I don't understand. I posted my work but I'm not getting reviews. Why?
When I sit down to write this newsletter, I pull up the newest posted work by clicking the "More Newbies" link that appears toward the bottom of the column on the left hand side of your screen with the heading that says "Read a Newbie". At the time of this writing, we've had 321 new members sign up and create 138 new items in the last 24 hours. There have also been 246 items rated (216 of those received reviews) and a whopping 763 new favorites added. Members actually clicked "Favorite" on over 750 items in the last day. That's a lot of favorites! Was one of those yours? If not, why not? What sets their work apart from yours? What makes people choose their work to read over yours?

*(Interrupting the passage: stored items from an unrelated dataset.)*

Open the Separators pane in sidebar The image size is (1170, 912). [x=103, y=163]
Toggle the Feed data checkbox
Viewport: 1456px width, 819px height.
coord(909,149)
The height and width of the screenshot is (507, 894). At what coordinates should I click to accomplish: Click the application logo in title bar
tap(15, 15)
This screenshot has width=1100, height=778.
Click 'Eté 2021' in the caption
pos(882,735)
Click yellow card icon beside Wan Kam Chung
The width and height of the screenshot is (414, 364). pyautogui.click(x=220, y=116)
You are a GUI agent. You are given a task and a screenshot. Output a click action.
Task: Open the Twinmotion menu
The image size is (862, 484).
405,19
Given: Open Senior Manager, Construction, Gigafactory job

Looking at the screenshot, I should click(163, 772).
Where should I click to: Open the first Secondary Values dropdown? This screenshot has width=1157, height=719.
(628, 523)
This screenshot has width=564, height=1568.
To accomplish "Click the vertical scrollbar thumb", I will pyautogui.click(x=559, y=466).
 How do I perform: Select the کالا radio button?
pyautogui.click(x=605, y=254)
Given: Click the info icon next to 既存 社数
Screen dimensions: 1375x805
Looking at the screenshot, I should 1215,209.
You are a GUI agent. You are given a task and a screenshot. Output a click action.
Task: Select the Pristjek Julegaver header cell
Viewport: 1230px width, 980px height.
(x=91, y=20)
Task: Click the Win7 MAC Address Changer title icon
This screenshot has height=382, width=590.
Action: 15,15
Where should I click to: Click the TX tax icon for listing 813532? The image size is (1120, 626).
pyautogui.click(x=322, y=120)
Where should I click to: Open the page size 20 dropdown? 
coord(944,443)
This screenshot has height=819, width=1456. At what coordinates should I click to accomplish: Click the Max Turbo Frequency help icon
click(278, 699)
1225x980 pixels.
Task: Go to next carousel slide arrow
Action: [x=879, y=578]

Have you clicked the Read a Newbie link? Have you seen your work featured in the Newbies column? If not, do you know one of the reasons it wasn't there? If you don't rate your item when you create it, it can't be featured under that public heading or the "By Online Authors" section on the right side (when you're signed in). Did you know that? I know it's exciting to post your work and it may be easy to race through when you create an item, but taking your time and doing it right has many advantages.
Not rating your item properly can do more than keep you off the public listings. While I'm looking through items, often I find one I really enjoy and I get disappointed I can't feature it in our newsletter. The reason is because it's not properly rated. I can't feature items that aren't rated. The image below shows two views - the top is an item that is improperly rated and the bottom is where you would choose your rating as you're making or editing your item. Please, I can't stress this enough, go through your posted items and properly rate them. It can make a difference in getting more views and reviews. Maybe in the next 24 hours, one of those new favorites can be one of yours?
Select the Content Rating for your entire item. Do not leave your content rating as "-------" as this will cause your item to not be displayed in public listings. Correct and accurate content ratings on your items is required. Incorrect ratings may be changed by site Moderators or Staff.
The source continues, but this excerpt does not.